#### Written problem
Locate each line in the material below that contains the string "Instruction", matching case exactly, and copy those lines out in full.

Rows from a dataset for locating items on a screen
* start *

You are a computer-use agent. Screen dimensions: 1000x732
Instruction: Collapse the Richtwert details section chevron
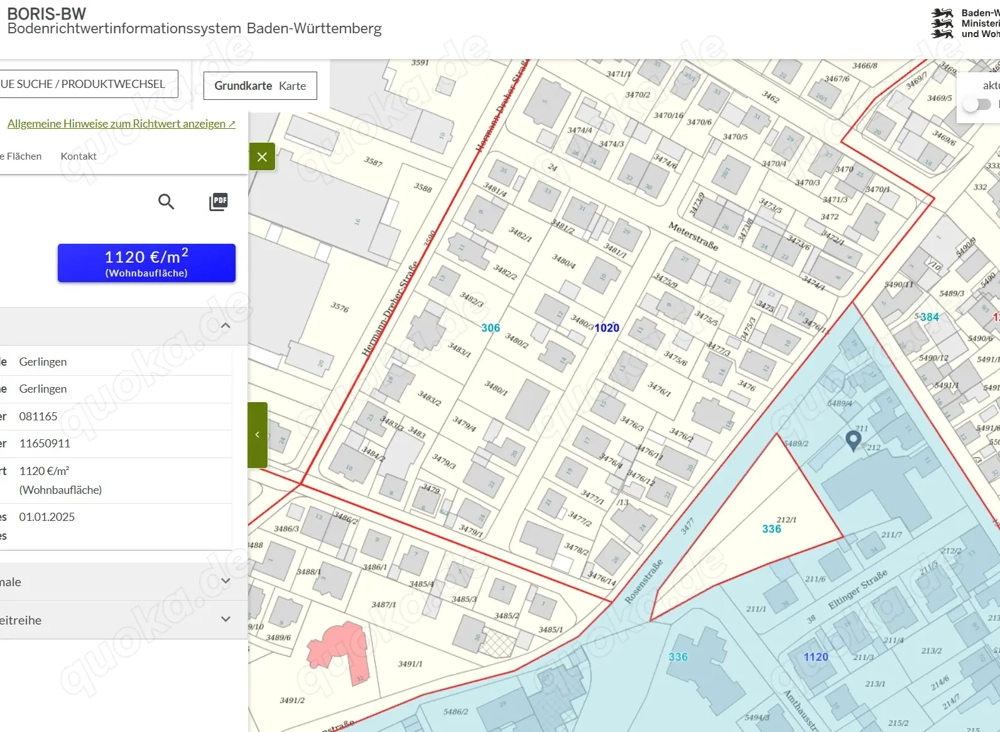226,326
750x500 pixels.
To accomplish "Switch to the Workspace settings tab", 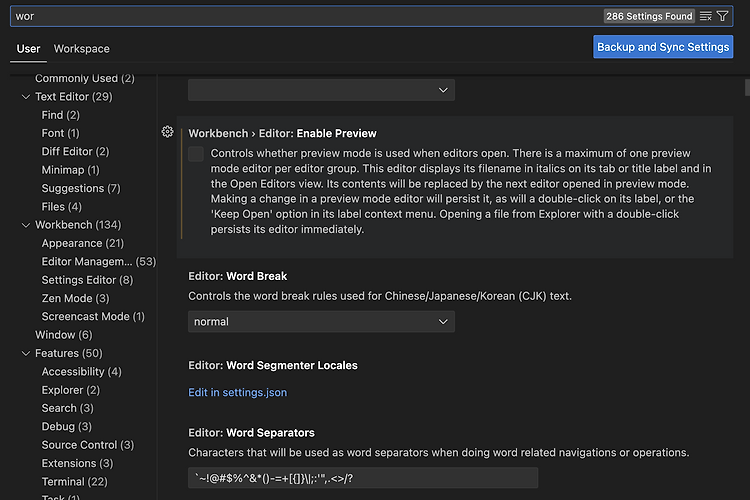I will click(x=82, y=49).
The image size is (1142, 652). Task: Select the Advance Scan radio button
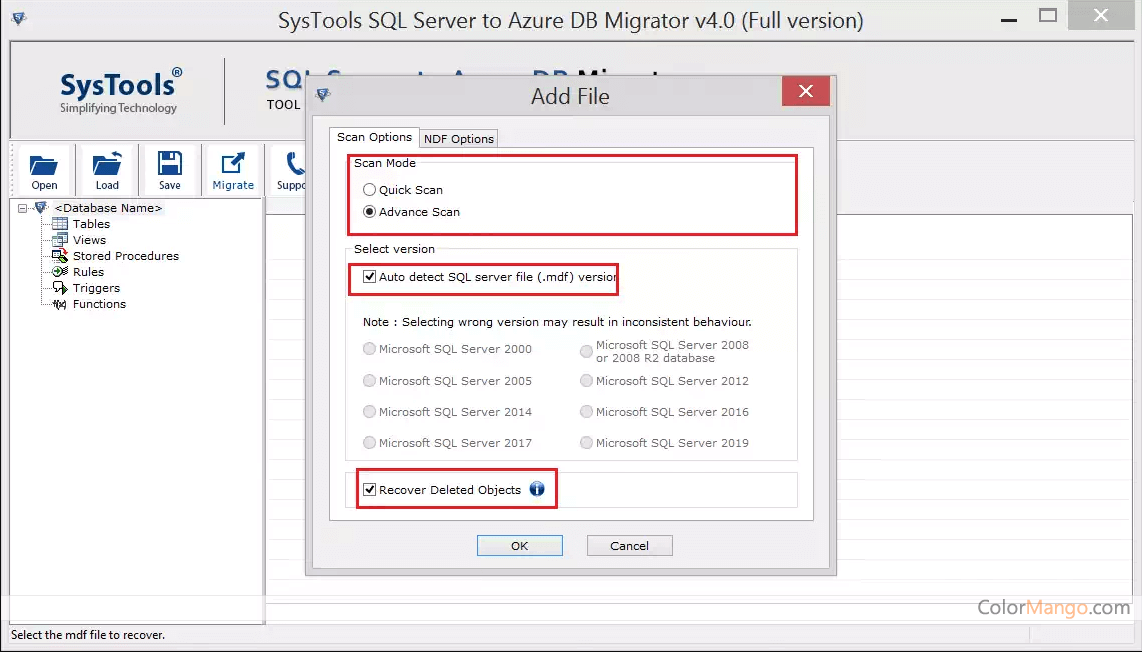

* end *

#### Solution to this exercise
Instruction: Collapse the Richtwert details section chevron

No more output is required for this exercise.